Austin Vance for Focused

Posted on May 13 • Originally published at focused.io

AI Agent Authentication Starts With Workload Identity | Focused Labs

#webdev #ai #programming

AI agent authentication starts when the system can answer which actor is allowed to make a tool call.

The model can propose the action. The runtime has to attach authority to it.

Most teams start with the fastest answer: an API key in an environment variable. The agent reaches Salesforce, GitHub, Jira, Snowflake, Stripe, whatever system makes the first useful proof feel real, and everyone moves on.

That proof matters. It shows the agent can reach the systems where work actually happens. It also hides the first product decision: who is acting when the tool call leaves the runtime?

The agent gets memory. The agent runs in the background. The agent forks into subagents. The agent retries failed operations. The agent calls tools after the user has walked away. The agent lands in an enterprise workflow where the work has value, the logs have value, and breaking something has a consequence.

A shared API key starts as configuration. Then it quietly becomes the identity of the agent.

An ugly place to stumble into by accident.
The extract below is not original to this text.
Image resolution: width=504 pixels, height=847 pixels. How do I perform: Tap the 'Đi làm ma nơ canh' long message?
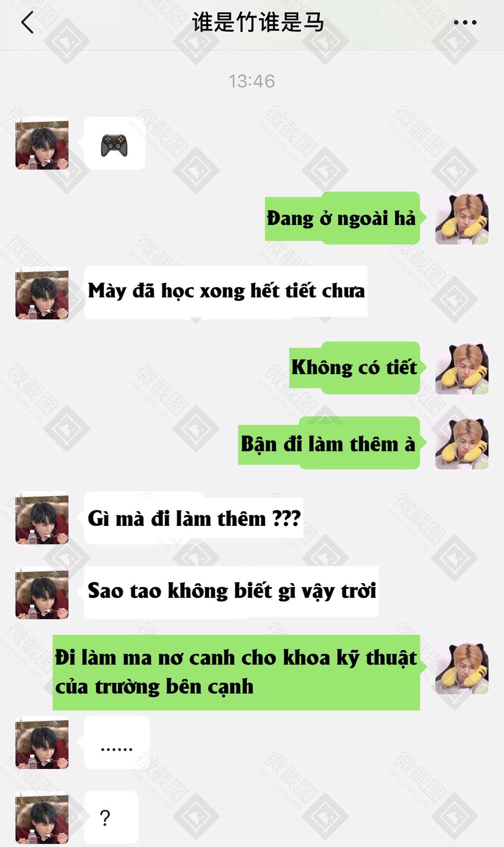[x=236, y=673]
The secret becomes the actor

Early security models for agents tend toward good vibes with a bearer token. The prompt gives instructions. The tool schema lists calls. Hard-coded secrets in the runtime decide what actually gets done based on the input, the agent, and whatever authority those secrets carry.

The secret wins.

The agent has all of those powers if the same key can read every customer record, submit refunds, update tickets, and write to production data. Carefulness in the prompt is theater at that point. The tool description can say those powers apply only when appropriate. The audit log will still show one credential able to perform a pile of different tasks.

There is already a category for this outside agents: OWASP's Non-Human Identities Top 10. Production applications identify themselves as non-human identities. Agents are adding themselves to that growing list of stranger workloads, running differently than normal services, but still requiring access to systems and data.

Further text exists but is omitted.